Il y a en effet de la gaminerie encore dans le texte de Samuel Beckett, avec des éclats d'humour qui font briller la dérision de l'existence. Il y a surtout, dans ce texte comme dans la plupart des textes de l'auteur, une exploration des profondeurs de l'âme humaine. Ou plutôt, une fouille d'un état de conscience qui se fiche bien de toute l'apparence futile et sonnante de la vie belle.

Dans "Cap au pire", Beckett explore ce qui peut s'exprimer de l'humain lorsqu'il se trouve suspendu dans un instant. Enfermé dans un instant. L'écriture extrême, désarticulée, dégrammatalisée, désyntaxée, parfois déformée, qu'il emploie est la matière et le fond même de ce qu'il dit. Plus rythme que sens, il parvient pourtant à former des images, de l'imaginaire, un vieil homme qui tient la main d'un enfant comme un pont temporel, l'imaginaire qui semble finalement au centre même du propos.

© Pierre Grosbois.
© Pierre Grosbois.
Denis Lavant se laisse devenir le conducteur de ce cheminement de mots. Au rythme, il ajoute le souffle, pourtant dans une immobilité totale. Le texte de Beckett bouillonne tranquillement en lui comme une marmite sur le coin du feu, et les mots s'envolent de sa bouche comme des vapeurs et dessinent dans la pénombre du plateau l'imaginaire âpre, presque cadavérique, fragile et puissant.
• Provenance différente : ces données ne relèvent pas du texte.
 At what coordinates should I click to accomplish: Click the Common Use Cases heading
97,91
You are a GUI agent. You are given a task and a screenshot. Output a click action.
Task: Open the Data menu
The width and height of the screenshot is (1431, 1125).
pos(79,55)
Lorsqu'on parle à Denis Lavant du personnage qu'il incarne, il rit et dit : "Quel personnage ?". C'est tout le paradoxe. Qu'il incarne avec tout son beau talent et, cependant, c'est bien la matière même du texte, des mots, de la parole qui agit sur scène. L'écriture est cependant bien la force appelée, comme on appelle un esprit autour d'une table de salon. Tout fait référence à cette discipline qui emporte celui qui la pratique dans un autre calcul du temps, un autre espace, une vision.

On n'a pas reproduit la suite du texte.